The inspector-in-the-loop validation model — where AI flags anomalies and a qualified inspector makes airworthiness decisions — is the operationally appropriate architecture for current regulatory frameworks and reduces liability exposure for MRO operators.

A September 2024 joint testing program with metrology firm 8tree at Toulouse targets expansion into quantified damage assessment, including dent measurement and lightning strike mapping. If productized, this would meaningfully increase revenue per inspection event.

ProductPlatformStatusKey Differentiator
Autonomous UAV Inspection SystemUAVFieldedLaser positioning for GPS-denied hangars; swarm-capable
Iris GVISoftwareFieldedBoeing + Airbus OEM authorization; AI defect detection
Aircraft Inspection PlatformSoftwareFieldedPart-145 compliance integration; CMMS connectivity

Market Position

The dual Boeing and Airbus authorization for Iris GVI — achieved in October 2024 — is the most consequential milestone in Donecle’s history. OEM authorization substantially lowers adoption friction: MRO operators and airlines working within existing OEM maintenance frameworks can integrate Donecle’s workflows without requiring separate engineering orders or deviation approvals. The pathway to inclusion in official maintenance manuals would drive fleet-wide standardization rather than site-by-site negotiation.

The Swiss aviation authority approval for Jet Aviation’s Part-145 operations establishes a regulatory playbook that is, in principle, replicable across EASA and FAA jurisdictions — though each approval remains a resource-intensive, jurisdiction-specific process. HIGH CONFIDENCE on the regulatory milestones; MODERATE CONFIDENCE on the speed of replication across jurisdictions given the company’s current team size.

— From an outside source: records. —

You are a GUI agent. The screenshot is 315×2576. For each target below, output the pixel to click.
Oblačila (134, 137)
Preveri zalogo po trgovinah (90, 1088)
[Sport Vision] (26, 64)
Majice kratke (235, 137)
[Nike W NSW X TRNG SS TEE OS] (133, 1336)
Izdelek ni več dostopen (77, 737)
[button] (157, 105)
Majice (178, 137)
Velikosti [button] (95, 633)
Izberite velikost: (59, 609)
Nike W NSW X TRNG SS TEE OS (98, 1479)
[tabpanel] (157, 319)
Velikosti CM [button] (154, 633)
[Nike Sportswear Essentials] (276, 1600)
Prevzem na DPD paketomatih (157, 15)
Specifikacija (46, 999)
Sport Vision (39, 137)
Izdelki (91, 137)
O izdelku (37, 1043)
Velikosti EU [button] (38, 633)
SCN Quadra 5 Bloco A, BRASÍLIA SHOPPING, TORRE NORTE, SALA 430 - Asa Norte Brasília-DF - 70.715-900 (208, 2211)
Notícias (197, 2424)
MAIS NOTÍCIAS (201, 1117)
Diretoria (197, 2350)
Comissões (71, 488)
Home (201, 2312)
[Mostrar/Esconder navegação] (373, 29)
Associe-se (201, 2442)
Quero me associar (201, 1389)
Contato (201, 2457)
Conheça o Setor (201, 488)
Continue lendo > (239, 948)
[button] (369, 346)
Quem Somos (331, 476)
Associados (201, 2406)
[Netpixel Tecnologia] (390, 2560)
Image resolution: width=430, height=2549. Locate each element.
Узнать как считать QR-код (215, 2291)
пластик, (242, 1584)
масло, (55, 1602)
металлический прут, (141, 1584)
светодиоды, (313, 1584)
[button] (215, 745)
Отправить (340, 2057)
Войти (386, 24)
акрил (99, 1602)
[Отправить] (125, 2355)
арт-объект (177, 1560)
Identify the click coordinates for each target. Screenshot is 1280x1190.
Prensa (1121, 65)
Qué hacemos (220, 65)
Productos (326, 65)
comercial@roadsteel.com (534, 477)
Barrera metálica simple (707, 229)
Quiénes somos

Competitive pressure exists from specialized peers including Mainblades, and from larger incumbents such as ST Engineering and Rolls-Royce, which have resources to develop or acquire equivalent capabilities. General-purpose drone platforms could also commoditize the hardware layer over time, making software defensibility — particularly the accumulated AI training data from 10+ years of aircraft-specific inspection — the more durable moat.

Outlook

The €10M April 2026 raise provides runway to address the central execution challenge: converting lighthouse deployments into standardized, multi-fleet recurring contracts. The 17-person headcount is the most visible constraint. Supporting global deployments across commercial and defense segments, navigating multi-jurisdictional regulatory approvals, and building enterprise software features simultaneously requires either aggressive hiring or a robust partner leverage model — neither of which has been publicly detailed.

Three catalysts warrant monitoring over the next 12–24 months: formal inclusion of Iris GVI in Boeing or Airbus maintenance manuals; EASA or FAA approval for drone-based GVI workflows; and announcement of a first multi-base fleet-wide deployment contract. Any one of these would materially de-risk the scaling thesis. Absent them, Donecle remains a well-positioned but unproven-at-scale operator in a category it helped define.